> _Exercise data_
_ _ _ _

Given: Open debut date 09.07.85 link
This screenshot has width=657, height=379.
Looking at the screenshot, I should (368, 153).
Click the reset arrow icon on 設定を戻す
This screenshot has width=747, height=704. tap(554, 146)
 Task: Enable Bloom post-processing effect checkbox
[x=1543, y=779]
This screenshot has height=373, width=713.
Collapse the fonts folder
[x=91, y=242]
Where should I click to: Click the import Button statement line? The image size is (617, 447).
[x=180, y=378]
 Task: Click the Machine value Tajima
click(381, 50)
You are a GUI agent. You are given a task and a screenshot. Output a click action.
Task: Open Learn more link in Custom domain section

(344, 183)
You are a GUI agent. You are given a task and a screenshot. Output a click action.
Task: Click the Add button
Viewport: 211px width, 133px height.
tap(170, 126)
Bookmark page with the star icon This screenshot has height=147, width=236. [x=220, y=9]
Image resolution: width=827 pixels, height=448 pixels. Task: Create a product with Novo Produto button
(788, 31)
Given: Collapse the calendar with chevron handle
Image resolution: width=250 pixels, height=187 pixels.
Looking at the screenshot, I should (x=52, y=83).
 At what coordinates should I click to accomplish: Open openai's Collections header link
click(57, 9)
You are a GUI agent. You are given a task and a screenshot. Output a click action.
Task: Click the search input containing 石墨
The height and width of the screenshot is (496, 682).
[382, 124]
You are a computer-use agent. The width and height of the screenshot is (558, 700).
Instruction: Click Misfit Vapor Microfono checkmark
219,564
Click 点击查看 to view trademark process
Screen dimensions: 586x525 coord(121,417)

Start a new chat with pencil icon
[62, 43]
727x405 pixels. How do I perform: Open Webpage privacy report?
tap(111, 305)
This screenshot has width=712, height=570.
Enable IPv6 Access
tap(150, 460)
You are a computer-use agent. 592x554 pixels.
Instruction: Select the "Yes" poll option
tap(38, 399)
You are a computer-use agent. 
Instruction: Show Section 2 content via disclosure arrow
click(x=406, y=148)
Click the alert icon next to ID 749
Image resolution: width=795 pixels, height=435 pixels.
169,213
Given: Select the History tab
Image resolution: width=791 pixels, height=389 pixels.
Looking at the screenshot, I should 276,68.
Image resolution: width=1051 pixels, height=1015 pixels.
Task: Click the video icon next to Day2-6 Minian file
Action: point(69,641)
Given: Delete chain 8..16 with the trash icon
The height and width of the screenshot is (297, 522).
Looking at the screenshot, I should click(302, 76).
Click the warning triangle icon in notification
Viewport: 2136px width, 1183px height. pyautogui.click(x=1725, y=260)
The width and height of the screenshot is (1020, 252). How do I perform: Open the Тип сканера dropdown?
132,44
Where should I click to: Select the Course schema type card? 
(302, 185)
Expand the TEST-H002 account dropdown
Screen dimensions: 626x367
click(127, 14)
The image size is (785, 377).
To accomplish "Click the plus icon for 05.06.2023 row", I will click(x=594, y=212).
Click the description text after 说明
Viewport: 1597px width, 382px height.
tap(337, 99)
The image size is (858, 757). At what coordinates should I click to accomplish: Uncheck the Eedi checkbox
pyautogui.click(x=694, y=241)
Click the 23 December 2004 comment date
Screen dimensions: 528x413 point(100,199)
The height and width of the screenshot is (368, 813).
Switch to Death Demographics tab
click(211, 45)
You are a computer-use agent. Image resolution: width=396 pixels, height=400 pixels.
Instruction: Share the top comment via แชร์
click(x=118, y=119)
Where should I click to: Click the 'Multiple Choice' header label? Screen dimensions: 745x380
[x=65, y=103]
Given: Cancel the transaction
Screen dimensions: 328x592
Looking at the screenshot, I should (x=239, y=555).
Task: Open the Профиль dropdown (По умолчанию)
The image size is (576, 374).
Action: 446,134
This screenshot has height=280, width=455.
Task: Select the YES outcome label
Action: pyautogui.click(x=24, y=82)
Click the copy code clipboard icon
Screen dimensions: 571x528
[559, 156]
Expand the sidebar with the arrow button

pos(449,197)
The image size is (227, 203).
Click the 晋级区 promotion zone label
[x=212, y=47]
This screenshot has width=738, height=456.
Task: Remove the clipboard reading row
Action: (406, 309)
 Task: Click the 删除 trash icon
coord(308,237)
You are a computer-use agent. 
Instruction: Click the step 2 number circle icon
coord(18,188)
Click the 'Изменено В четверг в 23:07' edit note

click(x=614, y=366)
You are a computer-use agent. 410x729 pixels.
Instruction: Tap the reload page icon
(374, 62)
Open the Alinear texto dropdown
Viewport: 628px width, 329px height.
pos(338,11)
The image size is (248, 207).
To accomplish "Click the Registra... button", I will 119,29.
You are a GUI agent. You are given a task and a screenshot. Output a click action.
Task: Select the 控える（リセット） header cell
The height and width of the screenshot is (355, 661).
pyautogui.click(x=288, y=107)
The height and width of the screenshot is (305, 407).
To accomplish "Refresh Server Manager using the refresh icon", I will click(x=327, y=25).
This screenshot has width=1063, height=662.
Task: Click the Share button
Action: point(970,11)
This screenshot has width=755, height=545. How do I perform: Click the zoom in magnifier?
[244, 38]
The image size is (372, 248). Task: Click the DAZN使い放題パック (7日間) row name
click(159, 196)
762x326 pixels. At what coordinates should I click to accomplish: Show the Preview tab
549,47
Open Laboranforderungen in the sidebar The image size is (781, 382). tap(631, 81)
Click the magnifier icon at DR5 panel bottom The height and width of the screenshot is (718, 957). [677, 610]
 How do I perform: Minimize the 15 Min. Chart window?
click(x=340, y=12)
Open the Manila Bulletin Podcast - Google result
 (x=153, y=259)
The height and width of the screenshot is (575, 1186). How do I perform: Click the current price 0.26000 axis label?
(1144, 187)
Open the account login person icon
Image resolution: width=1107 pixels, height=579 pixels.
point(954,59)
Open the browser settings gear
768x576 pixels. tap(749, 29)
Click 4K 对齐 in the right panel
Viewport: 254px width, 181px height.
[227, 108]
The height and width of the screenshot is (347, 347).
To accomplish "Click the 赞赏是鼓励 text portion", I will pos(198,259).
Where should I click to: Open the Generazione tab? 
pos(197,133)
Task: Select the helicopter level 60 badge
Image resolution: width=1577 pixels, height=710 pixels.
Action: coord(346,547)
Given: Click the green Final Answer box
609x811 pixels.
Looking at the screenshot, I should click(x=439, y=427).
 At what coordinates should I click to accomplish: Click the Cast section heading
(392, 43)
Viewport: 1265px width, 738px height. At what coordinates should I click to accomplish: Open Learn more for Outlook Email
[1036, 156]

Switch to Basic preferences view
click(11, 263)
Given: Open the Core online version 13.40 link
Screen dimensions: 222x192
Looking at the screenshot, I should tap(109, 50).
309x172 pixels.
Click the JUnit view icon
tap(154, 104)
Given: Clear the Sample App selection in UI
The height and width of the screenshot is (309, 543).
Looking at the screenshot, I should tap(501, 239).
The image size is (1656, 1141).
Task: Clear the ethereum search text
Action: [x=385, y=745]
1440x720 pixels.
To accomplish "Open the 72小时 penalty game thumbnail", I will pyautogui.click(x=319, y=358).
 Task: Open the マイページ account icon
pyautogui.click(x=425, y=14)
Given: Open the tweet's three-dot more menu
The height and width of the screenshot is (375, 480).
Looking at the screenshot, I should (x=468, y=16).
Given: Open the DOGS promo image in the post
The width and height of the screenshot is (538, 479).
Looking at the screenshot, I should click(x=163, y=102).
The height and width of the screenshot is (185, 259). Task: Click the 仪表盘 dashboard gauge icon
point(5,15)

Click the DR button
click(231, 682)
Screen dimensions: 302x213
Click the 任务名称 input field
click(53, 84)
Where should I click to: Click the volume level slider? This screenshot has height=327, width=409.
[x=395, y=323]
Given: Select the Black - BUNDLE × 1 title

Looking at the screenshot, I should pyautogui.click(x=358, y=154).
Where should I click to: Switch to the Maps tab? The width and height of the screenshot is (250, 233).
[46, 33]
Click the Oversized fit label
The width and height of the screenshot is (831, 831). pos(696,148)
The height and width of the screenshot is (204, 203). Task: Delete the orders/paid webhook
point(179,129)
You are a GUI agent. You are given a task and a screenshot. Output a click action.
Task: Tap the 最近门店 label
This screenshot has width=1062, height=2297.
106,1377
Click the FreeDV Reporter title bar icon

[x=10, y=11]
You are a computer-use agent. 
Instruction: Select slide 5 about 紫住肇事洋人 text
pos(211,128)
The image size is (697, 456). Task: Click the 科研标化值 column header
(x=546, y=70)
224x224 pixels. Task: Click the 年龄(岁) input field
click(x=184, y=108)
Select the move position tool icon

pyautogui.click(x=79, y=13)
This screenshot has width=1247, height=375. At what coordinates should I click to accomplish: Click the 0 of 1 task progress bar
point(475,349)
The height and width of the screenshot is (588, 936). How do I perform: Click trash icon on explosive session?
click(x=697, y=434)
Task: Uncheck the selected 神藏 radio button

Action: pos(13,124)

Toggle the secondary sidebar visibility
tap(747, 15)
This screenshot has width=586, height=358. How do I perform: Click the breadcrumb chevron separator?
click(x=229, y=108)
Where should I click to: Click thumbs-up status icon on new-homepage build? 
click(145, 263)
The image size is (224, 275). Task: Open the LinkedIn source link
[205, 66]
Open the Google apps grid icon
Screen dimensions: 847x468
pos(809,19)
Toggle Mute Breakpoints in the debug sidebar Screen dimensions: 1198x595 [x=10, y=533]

_ _ _ _

> _Exercise instructions_
Set down, exactly as they appear above, all lines from the one that has "Switch to Death Demographics tab" down to the one that has "You are a computer-use agent. 410x729 pixels.", including those two and no others.

> _Task response_
Switch to Death Demographics tab
click(211, 45)
You are a computer-use agent. Image resolution: width=396 pixels, height=400 pixels.
Instruction: Share the top comment via แชร์
click(x=118, y=119)
Where should I click to: Click the 'Multiple Choice' header label? Screen dimensions: 745x380
[x=65, y=103]
Given: Cancel the transaction
Screen dimensions: 328x592
Looking at the screenshot, I should (x=239, y=555).
Task: Open the Профиль dropdown (По умолчанию)
The image size is (576, 374).
Action: 446,134
This screenshot has height=280, width=455.
Task: Select the YES outcome label
Action: pyautogui.click(x=24, y=82)
Click the copy code clipboard icon
Screen dimensions: 571x528
[559, 156]
Expand the sidebar with the arrow button

pos(449,197)
The image size is (227, 203).
Click the 晋级区 promotion zone label
[x=212, y=47]
This screenshot has width=738, height=456.
Task: Remove the clipboard reading row
Action: (406, 309)
 Task: Click the 删除 trash icon
coord(308,237)
You are a computer-use agent. 
Instruction: Click the step 2 number circle icon
coord(18,188)
Click the 'Изменено В четверг в 23:07' edit note

click(x=614, y=366)
You are a computer-use agent. 410x729 pixels.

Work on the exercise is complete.